Aktivitas erupsi ini terpantau terjadi dalam rentang waktu dua setengah jam, yaitu antara pukul 05.00 WIB hingga pukul 07.30 WIB pagi hari. Kolom abu yang dihasilkan dari letusan tersebut dilaporkan membumbung tinggi mencapai kurang lebih 1.000 meter di atas puncak gunung.
Menurut catatan Pos Pengamatan Gunung Semeru, arah sebaran abu vulkanik dari erupsi kali ini cenderung mengarah ke bagian barat. Intensitas sebaran abu yang teramati sangat tebal, menandakan energi yang dikeluarkan saat letusan berlangsung.
Data seismograf menunjukkan bahwa salah satu letusan tercatat memiliki durasi yang cukup panjang, yakni selama 118 detik. Selain itu, getaran yang ditimbulkan oleh gempa letusan tersebut menghasilkan amplitudo maksimum sebesar 22 mm.
Situasi terkini menunjukkan bahwa status Gunung Semeru masih ditetapkan pada Level III atau Siaga oleh otoritas terkait. Status ini mengindikasikan bahwa potensi bahaya masih ada dan memerlukan pengawasan ketat dari petugas di lapangan.
Petugas Pos Pengamatan Gunung Semeru, Yadi Yuliandi, memberikan konfirmasi resmi mengenai perkembangan situasi yang terjadi di kawasan tersebut. Ia menyampaikan bahwa pengamatan dilakukan secara intensif untuk memantau pergerakan material vulkanik dari puncak gunung tertinggi di Pulau Jawa ini.
"Gunung Semeru mengalami erupsi dengan dengan tinggi kolom abu teramati ± 1.000 m di atas puncak," ujar Yadi Yuliandi, Petugas Pos Pengamatan Gunung Semeru.

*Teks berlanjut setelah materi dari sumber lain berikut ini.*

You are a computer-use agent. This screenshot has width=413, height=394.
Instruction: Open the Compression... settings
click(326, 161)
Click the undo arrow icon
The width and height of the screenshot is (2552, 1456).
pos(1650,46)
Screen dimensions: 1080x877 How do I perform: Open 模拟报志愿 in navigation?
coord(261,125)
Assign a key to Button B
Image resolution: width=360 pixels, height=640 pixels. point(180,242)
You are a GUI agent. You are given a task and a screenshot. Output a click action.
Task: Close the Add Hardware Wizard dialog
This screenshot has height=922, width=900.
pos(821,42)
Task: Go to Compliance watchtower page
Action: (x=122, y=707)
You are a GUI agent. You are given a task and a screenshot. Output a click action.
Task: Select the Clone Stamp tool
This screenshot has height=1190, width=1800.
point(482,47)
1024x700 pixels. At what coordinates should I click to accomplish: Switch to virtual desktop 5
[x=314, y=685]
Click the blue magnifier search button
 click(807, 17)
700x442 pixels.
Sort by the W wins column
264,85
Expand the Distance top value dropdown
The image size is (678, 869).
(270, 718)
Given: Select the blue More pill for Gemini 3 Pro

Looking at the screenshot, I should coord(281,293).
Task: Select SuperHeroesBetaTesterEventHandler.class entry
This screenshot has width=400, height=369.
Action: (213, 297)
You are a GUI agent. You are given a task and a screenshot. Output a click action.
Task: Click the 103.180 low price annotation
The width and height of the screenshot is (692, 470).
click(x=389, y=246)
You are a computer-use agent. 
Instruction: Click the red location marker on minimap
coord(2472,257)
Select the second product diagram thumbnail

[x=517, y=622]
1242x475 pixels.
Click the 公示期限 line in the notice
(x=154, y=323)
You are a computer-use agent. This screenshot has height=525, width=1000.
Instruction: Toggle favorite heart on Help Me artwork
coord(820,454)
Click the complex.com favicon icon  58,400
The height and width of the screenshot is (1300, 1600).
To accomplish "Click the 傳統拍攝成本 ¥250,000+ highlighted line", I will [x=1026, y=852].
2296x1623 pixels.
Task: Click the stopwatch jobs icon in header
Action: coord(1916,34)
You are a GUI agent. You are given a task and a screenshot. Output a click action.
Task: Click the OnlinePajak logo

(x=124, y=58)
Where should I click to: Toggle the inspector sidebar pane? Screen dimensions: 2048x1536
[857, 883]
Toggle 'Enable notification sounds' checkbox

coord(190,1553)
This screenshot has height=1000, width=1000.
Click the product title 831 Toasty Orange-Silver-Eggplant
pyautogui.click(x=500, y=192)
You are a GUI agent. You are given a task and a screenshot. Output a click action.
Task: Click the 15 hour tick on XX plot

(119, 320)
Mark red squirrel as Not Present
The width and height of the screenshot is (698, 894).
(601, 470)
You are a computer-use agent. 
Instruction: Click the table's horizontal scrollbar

Dilansir dari Detikcom, kolom abu yang mencapai ketinggian tersebut membuat ketinggian total abu vulkanik mencapai sekitar 4.676 meter di atas permukaan laut. Angka ini menggambarkan seberapa jauh material vulkanik terlempar ke udara.
Pihak berwenang segera mengeluarkan instruksi keselamatan yang tegas guna meminimalisir risiko terhadap masyarakat yang bermukim di sekitar lereng gunung. Zona bahaya yang telah dipetakan menjadi area yang harus dihindari oleh warga.